_Text provided_:
Now then. There are at least two great big snags about engaging with the English legal system. First, I have never heard of a knockdown absolutely certain winner of a case. Second, lose in the court and you are in for a great big smacking – not only all your legal costs but the winner’s legal costs, too. And lo, on this excursion about whether Mr Dawes had actually paid or not, both sides engaged not only first-rate solicitors but two barristers as well. And in all this time, the learned judge couldn’t fathom why these parties were so hellbent on risking all the costs on one short point – is the £1m cheque a payment of the sum due to Martin Daws?
Why did Treasure & Sons fret? Well, it didn’t know where Hayley Dawes fitted into the dispute between them and Martin Dawes. Does a payment from a third party discharge a debt for another? If Hayley Dawes became bankrupt, could her trustee in bankruptcy claim the money back from Treasure? Since the final account for the building work has now gone up the line from adjudicator to arbitrator, there may be some confusion about the money paid. In other words, Treasure had the colleywobbles about the money it received. Meanwhile, mind you, it did not repay the money to Hayley Dawes.

_Written problem a_:
According to the text about the dispute over the cheque, what did Treasure & Sons not do with the money it received?

_Stored rows_:

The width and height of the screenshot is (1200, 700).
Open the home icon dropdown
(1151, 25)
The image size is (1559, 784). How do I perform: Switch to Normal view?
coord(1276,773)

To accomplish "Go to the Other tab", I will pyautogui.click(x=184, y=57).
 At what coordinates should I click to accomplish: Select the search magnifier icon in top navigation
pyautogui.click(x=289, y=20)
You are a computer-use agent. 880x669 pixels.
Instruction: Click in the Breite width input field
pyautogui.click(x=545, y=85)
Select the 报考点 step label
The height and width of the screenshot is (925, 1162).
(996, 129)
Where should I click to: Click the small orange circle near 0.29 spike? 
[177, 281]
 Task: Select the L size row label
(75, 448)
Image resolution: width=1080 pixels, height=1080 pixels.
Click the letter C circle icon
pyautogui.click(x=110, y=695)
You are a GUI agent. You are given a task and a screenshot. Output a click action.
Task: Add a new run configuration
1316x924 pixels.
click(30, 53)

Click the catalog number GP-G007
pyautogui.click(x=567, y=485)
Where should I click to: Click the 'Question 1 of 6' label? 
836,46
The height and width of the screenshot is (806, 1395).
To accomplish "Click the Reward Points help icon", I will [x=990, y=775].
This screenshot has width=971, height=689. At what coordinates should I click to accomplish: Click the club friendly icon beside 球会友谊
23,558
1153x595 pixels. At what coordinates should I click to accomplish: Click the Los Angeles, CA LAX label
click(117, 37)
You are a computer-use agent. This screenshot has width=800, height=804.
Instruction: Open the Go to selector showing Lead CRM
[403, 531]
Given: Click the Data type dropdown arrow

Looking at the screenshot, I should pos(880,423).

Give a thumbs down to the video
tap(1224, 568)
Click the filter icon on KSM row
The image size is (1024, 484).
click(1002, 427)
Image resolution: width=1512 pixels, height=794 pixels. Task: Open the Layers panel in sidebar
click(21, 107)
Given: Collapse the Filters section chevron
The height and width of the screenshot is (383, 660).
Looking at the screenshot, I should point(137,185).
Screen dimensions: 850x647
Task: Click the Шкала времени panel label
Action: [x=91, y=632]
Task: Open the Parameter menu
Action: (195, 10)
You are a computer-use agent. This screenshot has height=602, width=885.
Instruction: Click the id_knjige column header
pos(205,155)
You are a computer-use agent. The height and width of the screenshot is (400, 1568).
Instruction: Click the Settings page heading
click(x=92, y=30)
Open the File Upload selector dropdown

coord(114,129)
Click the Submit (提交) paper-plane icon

_Written problem b_:
Gather every line in the entries that contains the word "Where".

_Final answer a_:
It did not repay the money to Hayley Dawes.

_Final answer b_:
Where should I click to: Click the small orange circle near 0.29 spike? 
Where should I click to: Click the 'Question 1 of 6' label? 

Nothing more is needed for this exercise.